The midnight hour, when down the sun doth pour
A blaze of light, as elsewhere at the noon.”
—Anon.
Ólafur Eyvindsson had crossed the country from Reykjavik by way of the western dales with a train of eight ponies. The packing boxes, saddles and provisions had been forwarded by the coast steamer, so that when we landed from the Botnia, thanks to the faithfulness of Helgi Zoëga, everything was in readiness for our departure. At one in the afternoon we entered a launch and crossed the broad Eyjarförðr. On the beach we found a farmer with ponies saddled and waiting for our departure to Mývatn, Midge-Lake. Ólafur had taken the precaution to drive the ponies around the upper end of the fiord and across the marshes at low tide the previous evening for pasturage as grass is scarce in Akureyri and the charges are excessive.
We left the bulk of our provisions at the house of the farmer, since we would not require them in the region we were about to visit and it was necessary to return to Akureyri to set out upon our long journey across the country. We ascended the bluff and turned northwards to climb the mountain along a diagonal.
Goðafoss, the Icelandic Niagara, on the Skjalfandafljöt.
Island Craters in the Mývatn from Skútustaðir.
Once more in the saddle, with the length of the summer and the width of Iceland between us and the steamer that would bear us from Reykjavik to Denmark. Our trip up the east coast and the stops at the trading posts had been pleasant and full of interest but the real work, and the enjoyment that is born of it, was before us. It was with a spirit of exultation that we turned the ponies into the narrow trail that winds up the mountain side and, after a year of absence, felt the motion of our little steeds. Step by step we climbed the gradient; little by little the fiord below narrowed and lengthened; the sounds of the fishermen and the bustle of the shipping diminished and finally disappeared altogether. The mountain rose in a wild tumble of treeless ridges and ice-crowned escarpments, scored with shining glaciers and coursed by numberless waterfalls and trickling rivulets that resolved the great silence into a musical cadence. We “knew the land of smiling face,” we understood from experience that there were bridgeless and troublesome rivers to cross, morasses to negotiate or in which to founder, smoking solfataras and trackless wastes of lava, deserts of sand and glacial moraines to cross between the northern and southern coasts.
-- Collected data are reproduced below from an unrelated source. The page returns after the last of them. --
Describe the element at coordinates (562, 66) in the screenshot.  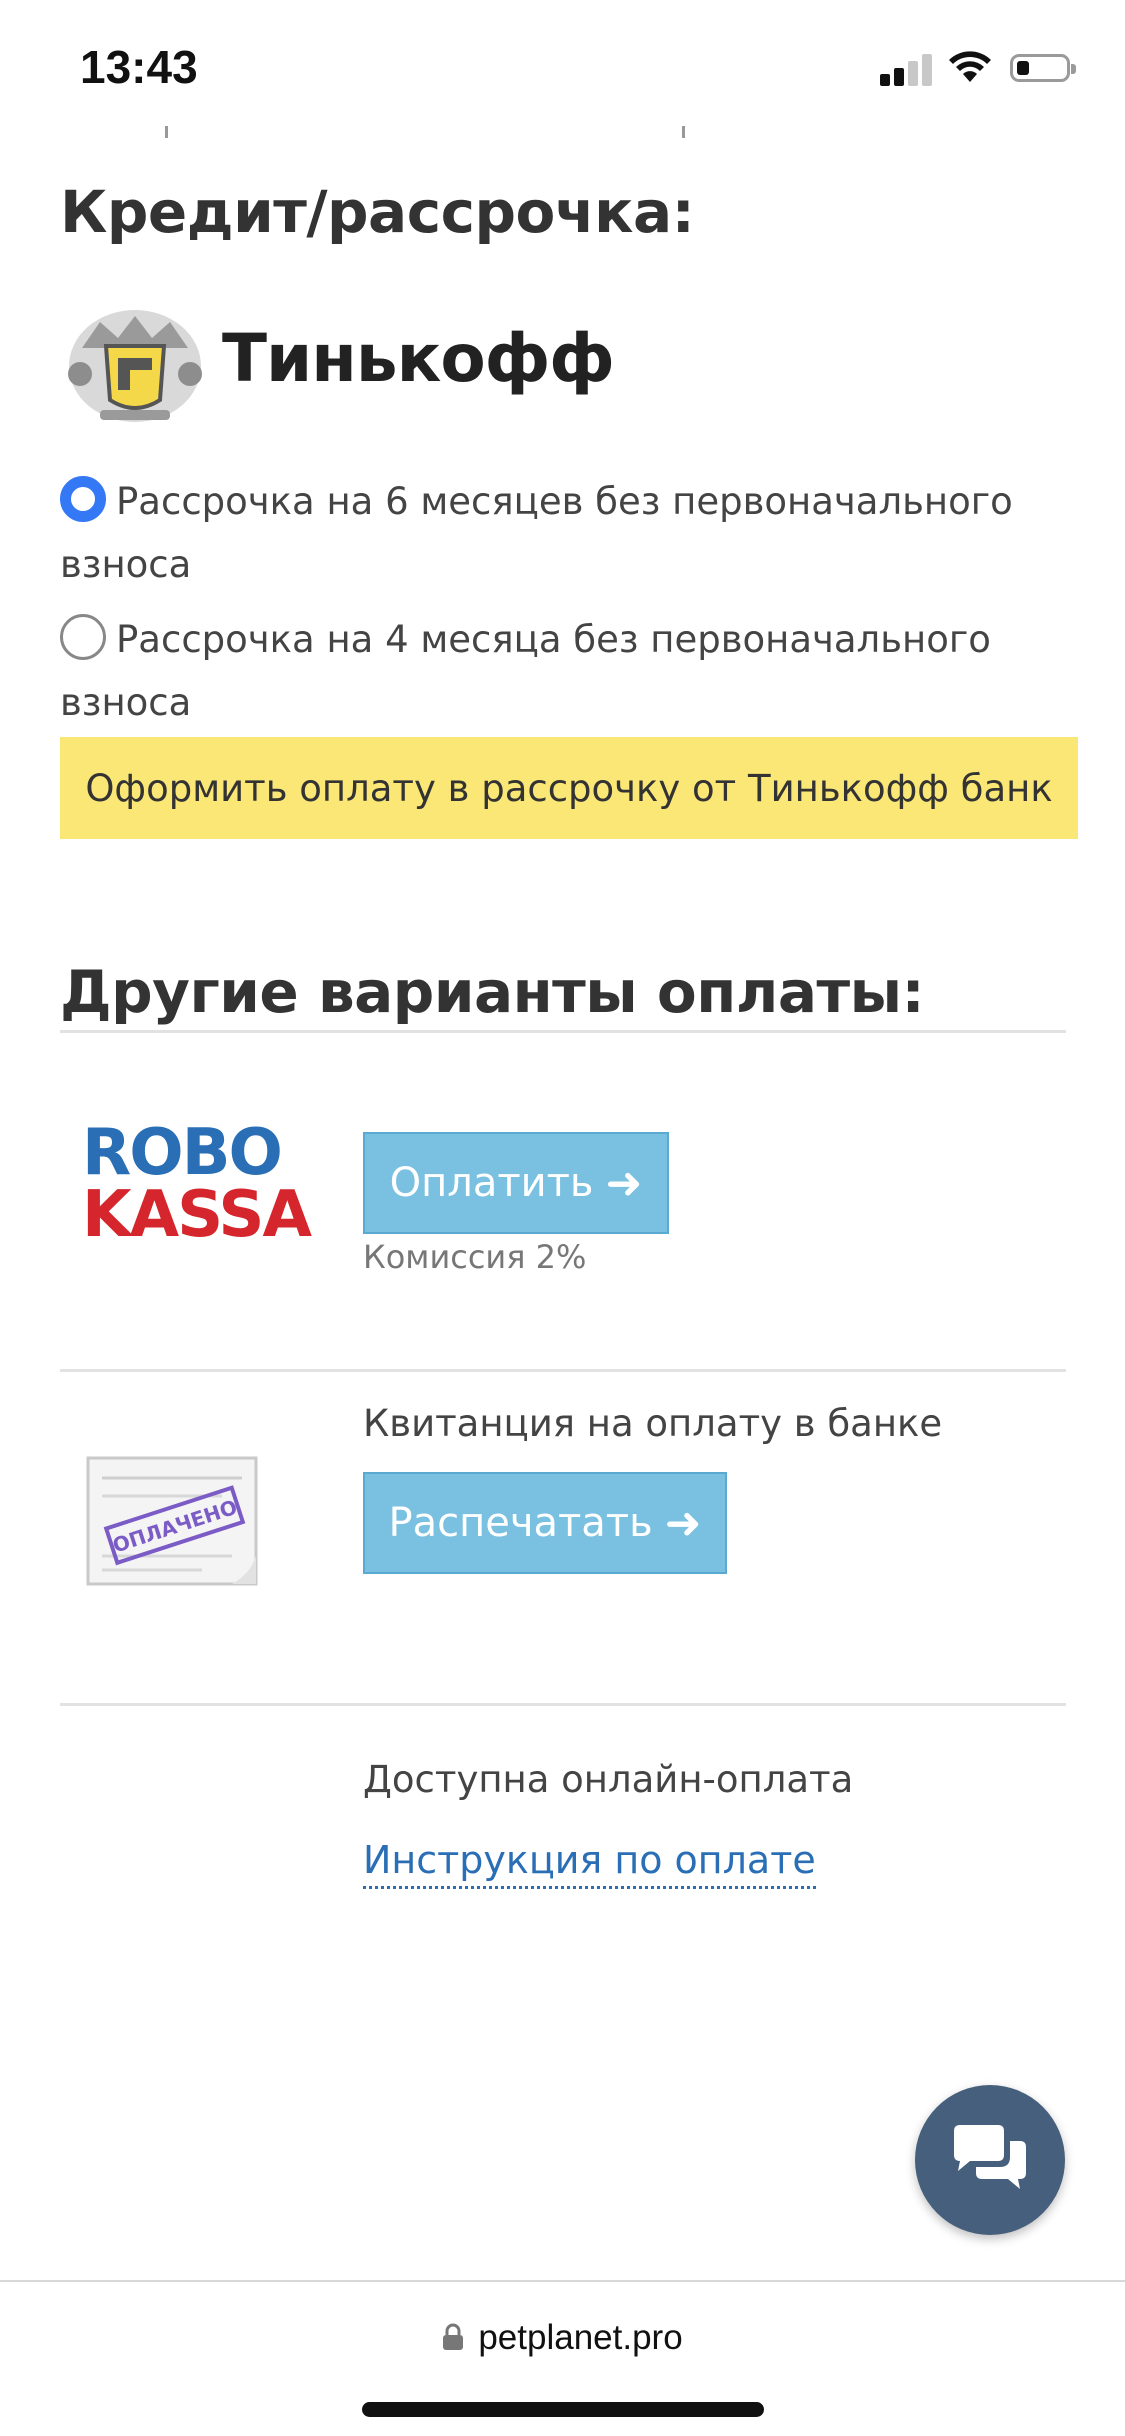
I see `status-bar: 13:43` at that location.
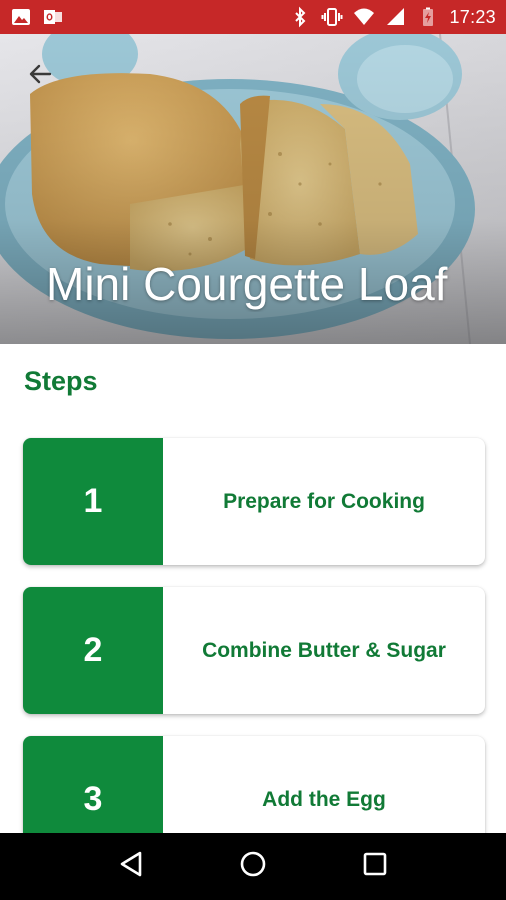 This screenshot has width=506, height=900. I want to click on navigation-bar, so click(253, 866).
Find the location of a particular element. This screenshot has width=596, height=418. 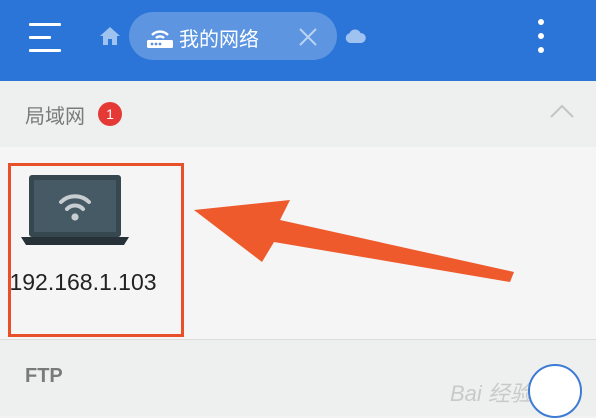

tab-my-network: 我的网络 is located at coordinates (233, 36).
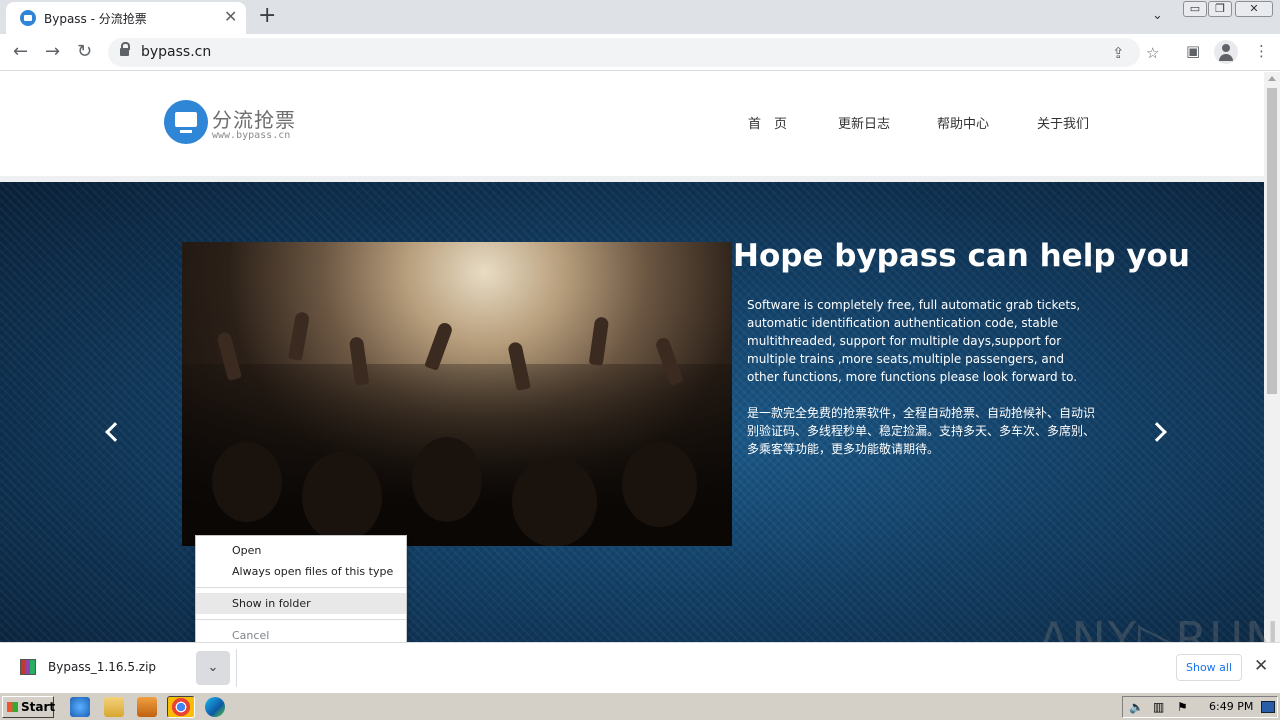 This screenshot has width=1280, height=720. I want to click on scrollbar-thumb, so click(1272, 241).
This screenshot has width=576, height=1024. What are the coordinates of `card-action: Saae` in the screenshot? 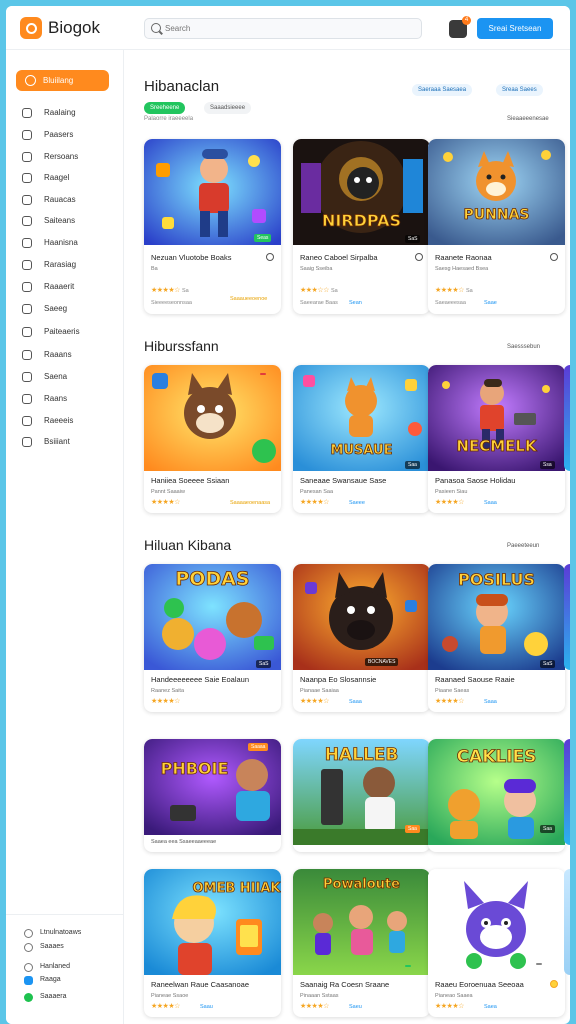 It's located at (490, 303).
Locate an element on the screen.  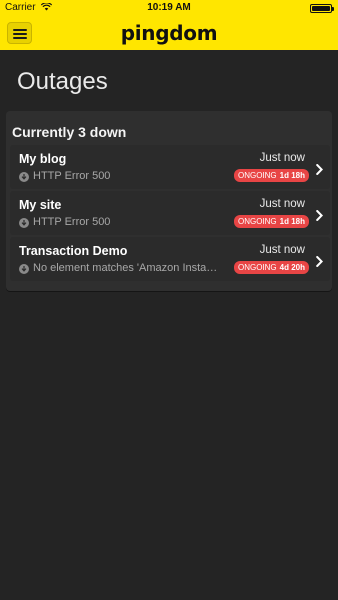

But the spell of Viking Land was upon us and we realized that for the summer it was all our own,—free to anyone who would take the trouble to explore,—to roam when and where we willed, unfettered by time tables, with no porters, cabbies nor waiters to break the spell, no fences to obstruct, no “trespass forbidden” to turn us aside, no man to say us nay. The roar of the locomotive and the purr of the motor had been left far behind as also the jostling of ubiquitous tourists with their satellites the guides. A day of delight in the saddle was to be followed each day by a better one: an evening welcome at a humble farm and a heartfelt God-speed in the morning. Our only limitation, the ponies. These promised well at the start. They had been carefully chosen and at the end of the long and difficult journey proved their worth.